Data to process Block Start

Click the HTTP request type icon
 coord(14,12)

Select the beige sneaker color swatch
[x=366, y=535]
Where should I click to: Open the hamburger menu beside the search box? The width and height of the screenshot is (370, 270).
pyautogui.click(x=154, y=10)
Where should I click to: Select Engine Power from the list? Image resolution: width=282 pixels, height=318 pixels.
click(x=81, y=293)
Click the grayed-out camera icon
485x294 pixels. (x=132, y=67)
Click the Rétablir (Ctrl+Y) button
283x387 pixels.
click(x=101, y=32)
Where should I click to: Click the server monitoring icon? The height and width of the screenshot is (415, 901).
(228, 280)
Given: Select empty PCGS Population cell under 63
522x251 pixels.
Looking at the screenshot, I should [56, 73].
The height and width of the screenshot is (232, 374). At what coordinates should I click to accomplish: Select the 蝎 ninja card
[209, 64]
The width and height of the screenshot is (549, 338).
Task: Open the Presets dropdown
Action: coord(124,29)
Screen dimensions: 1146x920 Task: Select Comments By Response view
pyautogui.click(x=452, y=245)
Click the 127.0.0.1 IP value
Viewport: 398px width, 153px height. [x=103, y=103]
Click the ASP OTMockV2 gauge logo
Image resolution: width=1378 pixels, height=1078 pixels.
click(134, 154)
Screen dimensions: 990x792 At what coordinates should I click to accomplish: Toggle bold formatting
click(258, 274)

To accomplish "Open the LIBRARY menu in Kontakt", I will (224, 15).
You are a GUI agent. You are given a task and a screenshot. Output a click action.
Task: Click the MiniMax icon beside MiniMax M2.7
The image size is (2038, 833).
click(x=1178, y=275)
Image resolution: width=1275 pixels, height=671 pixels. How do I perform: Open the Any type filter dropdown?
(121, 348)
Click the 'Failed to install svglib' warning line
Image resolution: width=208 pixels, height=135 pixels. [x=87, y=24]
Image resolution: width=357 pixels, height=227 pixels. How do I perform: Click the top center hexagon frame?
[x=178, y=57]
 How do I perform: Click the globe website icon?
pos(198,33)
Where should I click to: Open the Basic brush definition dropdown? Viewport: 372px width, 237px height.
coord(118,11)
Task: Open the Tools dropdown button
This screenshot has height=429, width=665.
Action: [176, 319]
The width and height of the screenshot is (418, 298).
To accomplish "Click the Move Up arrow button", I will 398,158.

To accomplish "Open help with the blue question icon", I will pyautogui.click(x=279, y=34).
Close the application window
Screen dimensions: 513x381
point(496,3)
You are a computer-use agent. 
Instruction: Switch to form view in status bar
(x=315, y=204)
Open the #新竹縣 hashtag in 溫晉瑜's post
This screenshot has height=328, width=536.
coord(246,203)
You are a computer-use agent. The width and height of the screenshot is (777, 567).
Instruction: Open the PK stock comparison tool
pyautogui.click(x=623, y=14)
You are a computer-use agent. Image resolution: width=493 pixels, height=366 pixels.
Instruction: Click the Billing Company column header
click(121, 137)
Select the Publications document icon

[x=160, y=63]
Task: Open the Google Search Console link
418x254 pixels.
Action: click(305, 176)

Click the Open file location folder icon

Data to process Block End

__Exercise instructions__: Every line above that holds the string "computer" should be copied out.

__Your response__:
You are a computer-use agent. 
You are a computer-use agent. The width and height of the screenshot is (777, 567).
You are a computer-use agent. Image resolution: width=493 pixels, height=366 pixels.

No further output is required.